在Keras中具有可变批量大小的batch_dot [英] batch_dot with variable batch size in Keras

查看:345
本文介绍了在Keras中具有可变批量大小的batch_dot的处理方法,对大家解决问题具有一定的参考价值,需要的朋友们下面随着小编来一起学习吧!

问题描述

我正在尝试编写一个图层,以将2个张量与这样的公式

I'm trying to writting a layer to merge 2 tensors with such a formula

x [0]和x [1]的形状均为(?,1,500).

The shapes of x[0] and x[1] are both (?, 1, 500).

M是500 * 500矩阵.

M is a 500*500 Matrix.

我希望输出为(?,500,500),我认为这在理论上是可行的.对于每对输入,该层将输出(1,500,500),分别为(1、1、500)和(1、1、1,500).由于batch_size是可变的或动态的,因此输出必须为(?,500,500).

I want the output to be (?, 500, 500) which is theoretically feasible in my opinion. The layer will output (1,500,500) for every pair of inputs, as (1, 1, 500) and (1, 1, 500). As the batch_size is variable, or dynamic, the output must be (?, 500, 500).

但是,我对轴知之甚少,我已经尝试了所有轴的组合,但这没有任何意义.

However, I know little about axes and I have tried all the combinations of axes but it doesn't make sense.

我尝试使用numpy.tensordot和keras.backend.batch_dot(TensorFlow).如果batch_size是固定的,则取= (100,1,500),例如batch_dot(a,M,(2,0)),输出可以是(100,1,500).

I try with numpy.tensordot and keras.backend.batch_dot(TensorFlow).
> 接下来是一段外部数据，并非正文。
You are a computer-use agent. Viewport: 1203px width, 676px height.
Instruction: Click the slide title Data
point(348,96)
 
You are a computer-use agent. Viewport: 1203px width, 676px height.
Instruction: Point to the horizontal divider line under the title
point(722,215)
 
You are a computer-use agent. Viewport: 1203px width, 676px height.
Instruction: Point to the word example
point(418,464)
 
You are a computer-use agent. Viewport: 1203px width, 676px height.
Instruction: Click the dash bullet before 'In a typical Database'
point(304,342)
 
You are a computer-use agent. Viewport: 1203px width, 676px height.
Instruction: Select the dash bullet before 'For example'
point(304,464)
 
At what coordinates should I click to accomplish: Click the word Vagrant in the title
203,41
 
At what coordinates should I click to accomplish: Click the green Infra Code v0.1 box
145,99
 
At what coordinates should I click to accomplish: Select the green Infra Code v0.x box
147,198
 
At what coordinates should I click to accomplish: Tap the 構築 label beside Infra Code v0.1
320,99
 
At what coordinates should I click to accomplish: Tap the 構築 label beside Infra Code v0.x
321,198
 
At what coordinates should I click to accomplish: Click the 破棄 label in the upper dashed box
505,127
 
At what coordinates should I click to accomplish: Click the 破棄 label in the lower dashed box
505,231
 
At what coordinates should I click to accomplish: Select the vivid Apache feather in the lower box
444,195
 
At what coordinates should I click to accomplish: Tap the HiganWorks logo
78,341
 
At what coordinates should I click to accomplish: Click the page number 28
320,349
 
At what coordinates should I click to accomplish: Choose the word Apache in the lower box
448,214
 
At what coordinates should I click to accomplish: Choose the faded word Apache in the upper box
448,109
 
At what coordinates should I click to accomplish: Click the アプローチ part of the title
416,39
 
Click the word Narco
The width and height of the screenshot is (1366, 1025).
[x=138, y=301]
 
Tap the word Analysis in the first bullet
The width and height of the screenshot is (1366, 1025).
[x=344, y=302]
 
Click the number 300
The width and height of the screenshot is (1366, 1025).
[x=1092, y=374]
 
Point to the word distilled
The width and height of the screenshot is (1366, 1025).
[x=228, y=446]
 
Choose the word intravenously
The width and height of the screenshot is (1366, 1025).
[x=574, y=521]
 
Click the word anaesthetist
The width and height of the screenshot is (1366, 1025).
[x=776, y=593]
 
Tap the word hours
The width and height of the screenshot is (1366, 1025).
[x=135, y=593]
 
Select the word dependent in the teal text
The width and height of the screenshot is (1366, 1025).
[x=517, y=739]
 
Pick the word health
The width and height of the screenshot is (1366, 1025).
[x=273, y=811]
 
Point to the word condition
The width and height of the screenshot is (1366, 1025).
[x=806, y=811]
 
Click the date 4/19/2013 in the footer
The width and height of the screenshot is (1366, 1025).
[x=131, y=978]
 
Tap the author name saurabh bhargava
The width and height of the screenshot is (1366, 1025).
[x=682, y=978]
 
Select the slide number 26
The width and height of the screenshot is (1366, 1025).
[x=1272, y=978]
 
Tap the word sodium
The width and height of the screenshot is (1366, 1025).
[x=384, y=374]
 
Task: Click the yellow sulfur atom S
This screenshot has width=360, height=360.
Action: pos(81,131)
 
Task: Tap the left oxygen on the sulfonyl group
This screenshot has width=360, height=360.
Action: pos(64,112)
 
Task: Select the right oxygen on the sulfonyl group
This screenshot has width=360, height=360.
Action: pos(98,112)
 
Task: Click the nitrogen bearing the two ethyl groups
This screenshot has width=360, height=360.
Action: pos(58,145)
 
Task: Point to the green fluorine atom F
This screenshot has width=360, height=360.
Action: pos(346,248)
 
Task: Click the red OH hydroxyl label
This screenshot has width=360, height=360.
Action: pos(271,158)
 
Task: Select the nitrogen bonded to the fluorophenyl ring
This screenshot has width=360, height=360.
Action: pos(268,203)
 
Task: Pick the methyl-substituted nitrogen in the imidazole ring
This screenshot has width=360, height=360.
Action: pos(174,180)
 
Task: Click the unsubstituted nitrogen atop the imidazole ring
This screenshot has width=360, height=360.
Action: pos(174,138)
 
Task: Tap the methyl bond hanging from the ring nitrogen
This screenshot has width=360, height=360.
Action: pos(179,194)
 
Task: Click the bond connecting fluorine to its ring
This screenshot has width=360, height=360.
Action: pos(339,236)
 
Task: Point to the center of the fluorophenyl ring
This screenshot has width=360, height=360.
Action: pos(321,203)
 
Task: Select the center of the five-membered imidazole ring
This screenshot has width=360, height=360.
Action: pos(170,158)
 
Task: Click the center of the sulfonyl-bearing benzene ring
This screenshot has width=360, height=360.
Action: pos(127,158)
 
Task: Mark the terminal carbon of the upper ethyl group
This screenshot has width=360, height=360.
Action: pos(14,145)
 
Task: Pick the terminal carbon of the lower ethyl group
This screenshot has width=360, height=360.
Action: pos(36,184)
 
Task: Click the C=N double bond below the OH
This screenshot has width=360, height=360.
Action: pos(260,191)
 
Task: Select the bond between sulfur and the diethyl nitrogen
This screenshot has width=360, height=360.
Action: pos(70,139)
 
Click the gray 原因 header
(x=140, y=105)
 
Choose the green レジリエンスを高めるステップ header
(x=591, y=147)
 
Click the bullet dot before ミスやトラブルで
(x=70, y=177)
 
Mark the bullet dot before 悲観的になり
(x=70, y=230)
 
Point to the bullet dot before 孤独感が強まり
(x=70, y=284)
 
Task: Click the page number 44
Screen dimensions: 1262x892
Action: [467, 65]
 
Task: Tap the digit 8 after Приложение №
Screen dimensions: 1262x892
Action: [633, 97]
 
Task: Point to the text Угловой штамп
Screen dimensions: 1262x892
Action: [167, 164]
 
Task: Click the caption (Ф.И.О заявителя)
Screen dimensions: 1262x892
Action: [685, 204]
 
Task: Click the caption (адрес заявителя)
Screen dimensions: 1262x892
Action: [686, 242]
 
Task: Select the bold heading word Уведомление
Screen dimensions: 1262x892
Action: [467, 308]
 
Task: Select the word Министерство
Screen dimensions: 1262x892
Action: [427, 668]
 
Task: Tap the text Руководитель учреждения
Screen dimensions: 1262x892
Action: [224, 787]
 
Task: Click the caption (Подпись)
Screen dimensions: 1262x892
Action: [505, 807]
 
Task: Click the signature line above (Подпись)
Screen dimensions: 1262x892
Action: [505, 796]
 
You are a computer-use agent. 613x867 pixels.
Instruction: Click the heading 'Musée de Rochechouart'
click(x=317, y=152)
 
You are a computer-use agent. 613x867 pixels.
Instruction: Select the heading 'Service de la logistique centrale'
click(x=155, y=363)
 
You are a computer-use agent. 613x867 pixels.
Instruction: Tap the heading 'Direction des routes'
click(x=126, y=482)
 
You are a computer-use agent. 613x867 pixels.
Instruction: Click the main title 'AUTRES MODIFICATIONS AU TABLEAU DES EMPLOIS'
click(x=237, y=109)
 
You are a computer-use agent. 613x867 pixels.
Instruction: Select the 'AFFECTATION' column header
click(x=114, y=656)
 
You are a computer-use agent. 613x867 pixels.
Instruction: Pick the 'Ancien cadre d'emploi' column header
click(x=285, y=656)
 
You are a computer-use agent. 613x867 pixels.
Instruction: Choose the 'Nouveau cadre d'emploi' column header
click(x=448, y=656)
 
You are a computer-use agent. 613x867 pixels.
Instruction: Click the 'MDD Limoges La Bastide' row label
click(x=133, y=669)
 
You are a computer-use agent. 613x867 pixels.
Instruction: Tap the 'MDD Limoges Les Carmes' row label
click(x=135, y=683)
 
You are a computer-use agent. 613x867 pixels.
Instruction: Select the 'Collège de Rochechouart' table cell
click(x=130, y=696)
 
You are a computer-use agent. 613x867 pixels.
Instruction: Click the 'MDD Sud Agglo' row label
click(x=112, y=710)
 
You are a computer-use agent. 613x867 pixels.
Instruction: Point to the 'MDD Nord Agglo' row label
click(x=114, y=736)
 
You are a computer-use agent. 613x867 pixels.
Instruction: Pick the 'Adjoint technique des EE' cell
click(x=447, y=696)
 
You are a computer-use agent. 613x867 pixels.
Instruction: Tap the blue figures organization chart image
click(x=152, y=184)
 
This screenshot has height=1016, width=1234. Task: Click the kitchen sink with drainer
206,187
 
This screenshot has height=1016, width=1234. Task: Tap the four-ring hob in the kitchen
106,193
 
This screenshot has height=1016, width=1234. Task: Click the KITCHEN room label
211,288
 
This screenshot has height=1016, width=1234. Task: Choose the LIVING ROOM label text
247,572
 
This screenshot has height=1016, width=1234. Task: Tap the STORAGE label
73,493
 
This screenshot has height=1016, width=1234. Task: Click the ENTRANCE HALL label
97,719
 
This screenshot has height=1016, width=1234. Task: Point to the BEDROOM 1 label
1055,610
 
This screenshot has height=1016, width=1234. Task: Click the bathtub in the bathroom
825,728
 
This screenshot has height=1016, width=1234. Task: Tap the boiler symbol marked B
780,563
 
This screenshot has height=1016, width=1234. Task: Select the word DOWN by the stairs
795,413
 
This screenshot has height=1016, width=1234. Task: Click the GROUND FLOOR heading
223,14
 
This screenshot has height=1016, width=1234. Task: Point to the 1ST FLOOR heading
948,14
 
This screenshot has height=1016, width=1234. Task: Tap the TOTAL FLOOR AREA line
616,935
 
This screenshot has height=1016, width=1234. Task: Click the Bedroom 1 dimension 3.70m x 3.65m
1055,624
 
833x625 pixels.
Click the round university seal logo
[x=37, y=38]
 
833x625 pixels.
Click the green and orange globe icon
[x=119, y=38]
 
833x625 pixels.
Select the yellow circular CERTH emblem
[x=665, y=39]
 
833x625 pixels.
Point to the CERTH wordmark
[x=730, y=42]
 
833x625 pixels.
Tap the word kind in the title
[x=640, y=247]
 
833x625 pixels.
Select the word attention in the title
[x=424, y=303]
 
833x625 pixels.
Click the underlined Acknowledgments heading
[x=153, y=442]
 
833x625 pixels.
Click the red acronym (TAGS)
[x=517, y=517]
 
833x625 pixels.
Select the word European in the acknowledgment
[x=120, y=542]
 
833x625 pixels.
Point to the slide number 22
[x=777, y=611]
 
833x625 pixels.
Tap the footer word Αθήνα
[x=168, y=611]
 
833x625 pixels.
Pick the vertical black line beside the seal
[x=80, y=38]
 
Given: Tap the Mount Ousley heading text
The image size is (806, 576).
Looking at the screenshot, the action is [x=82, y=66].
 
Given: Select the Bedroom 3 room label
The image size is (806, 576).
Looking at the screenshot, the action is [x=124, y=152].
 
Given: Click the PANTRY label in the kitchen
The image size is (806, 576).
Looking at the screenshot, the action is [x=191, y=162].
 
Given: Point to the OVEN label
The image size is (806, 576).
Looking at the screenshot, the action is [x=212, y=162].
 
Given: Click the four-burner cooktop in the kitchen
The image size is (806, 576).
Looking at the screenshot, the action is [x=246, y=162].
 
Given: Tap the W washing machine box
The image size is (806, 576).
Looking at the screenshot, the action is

If the batch_size is fixed, taking a = (100,1,500) for example, batch_dot(a,M,(2,0)), the output can be (100,1,500).

对于Keras的新手,很抱歉提出这样一个愚蠢的问题,但我花了2天的时间才弄清楚,这让我发疯了:(

Newbie for Keras, sorry for such a stupid question but I have spent 2 days to figure out and it drove me crazy :(

    def call(self,x):
            input1 = x[0]
            input2 = x[1]
            #self.M is defined in build function
            output = K.batch_dot(...)
            return output

更新:

很抱歉迟到了.我尝试将TensorFlow用作Daniel的答案,并将其作为Keras的后端,但是对于不相等的尺寸,它仍然会引发ValueError.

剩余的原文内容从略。